On the basis of FGN budgets, the burden of domestic debt service continues to mount. The 2017 budget projected a total of N1.49trn, and the National Assembly’s bill for 2018, which awaits the presidential sign-off, has N1.76trn. Actual and reconcilable figures are elusive although an OAGF series has domestic debt service payments of N744bn in H1 2017, equivalent to 29.3% of FGN retained revenues.
- Domestic obligations account for about 90% of total debt service. They are more costly to service than external obligations because of the interest rate differential of about 600bps in the mid-curve and about 50bps less at the long end.
- The differential, along with the threat of “crowding out”, lies behind the DMO’s policy of debt externalization.

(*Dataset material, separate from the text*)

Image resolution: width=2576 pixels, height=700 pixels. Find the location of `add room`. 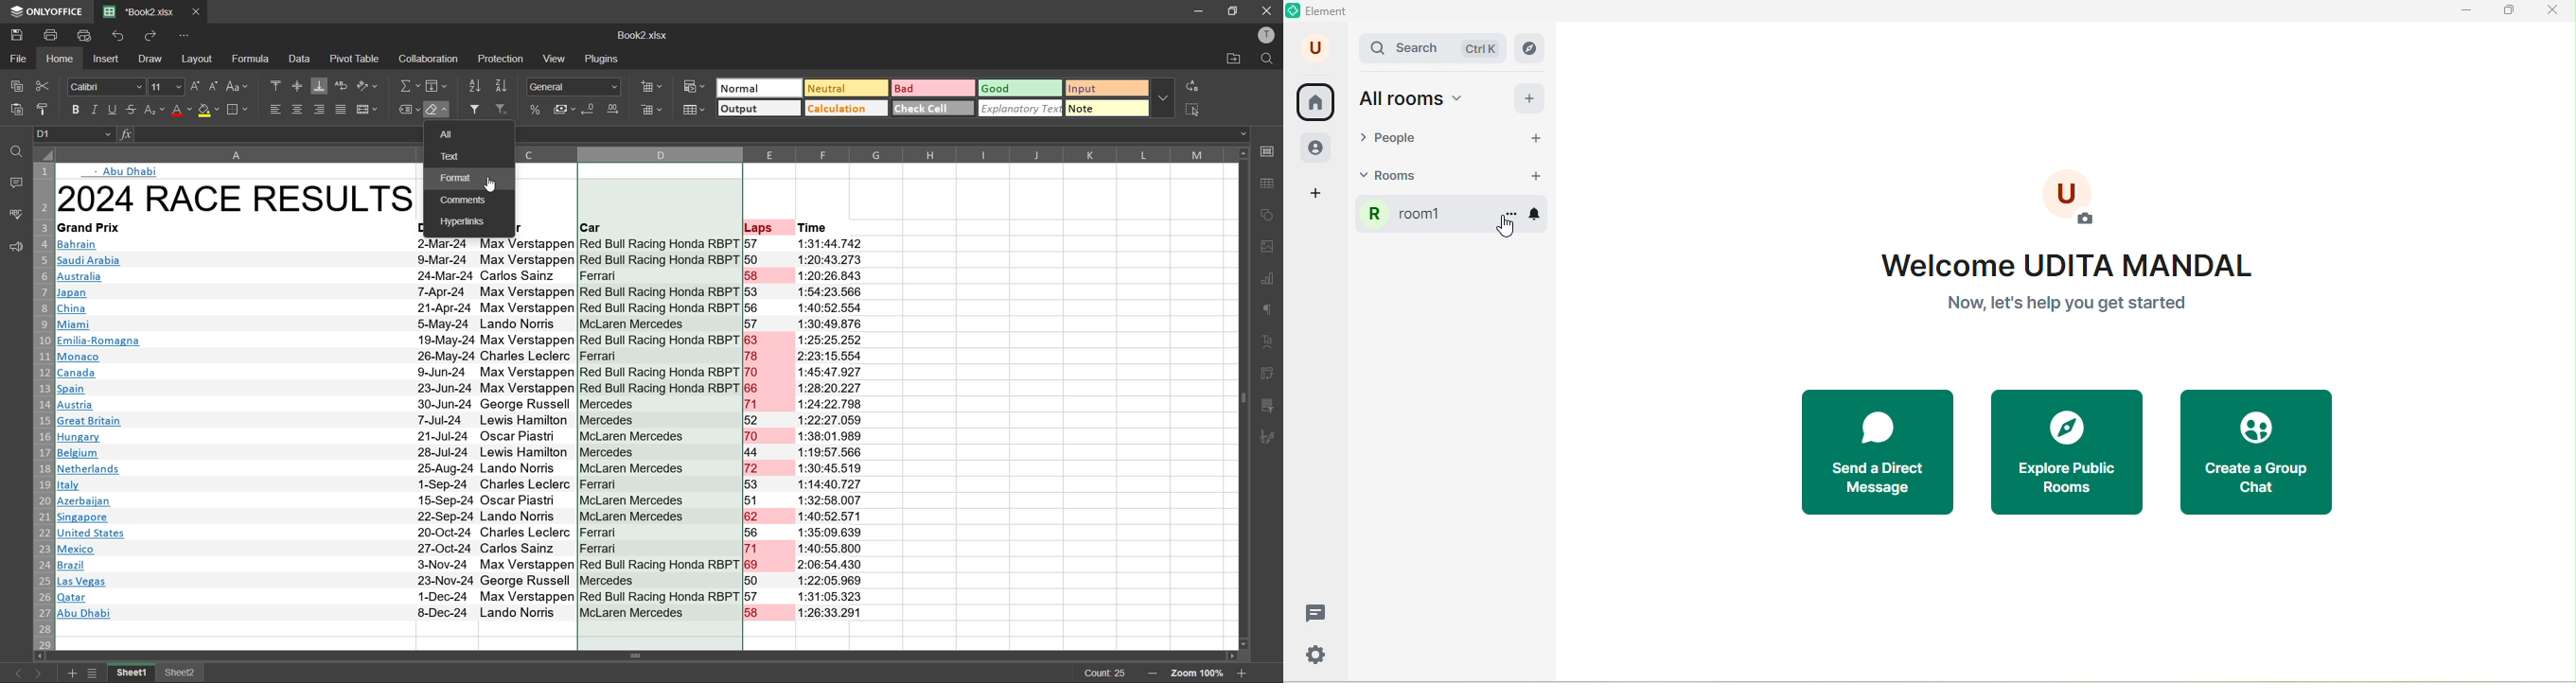

add room is located at coordinates (1534, 176).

We await confirmation of the split between domestic and external financing of the N1.96trn deficit in the finance bill for 2018 en route to the presidency. We expect that the domestic component will be substantially less that the N1.25trn in the 2017 budget, and have seen the figure of N1.00trn in the local media.
Sources: Debt Management Office (DMO); FBNQuest Capital Research
- The stock of the FGN’s domestic debt increased by N1.16trn to N8.72trn in 2017. We are not party to the FGN’s interest rate assumptions. Our calculations arrive at an average cost of domestic borrowing of about 12.3% in 2017, based upon total annual payments and the mid-year stock of debt.
- This is not to be confused with an average interest rate since about 30% of the stock consists of NTBs, which do not pay a coupon. That said, our impression is that the FGN has allowed itself a little “wiggle room” because it framed its proposals before the start of serious yield compression last year.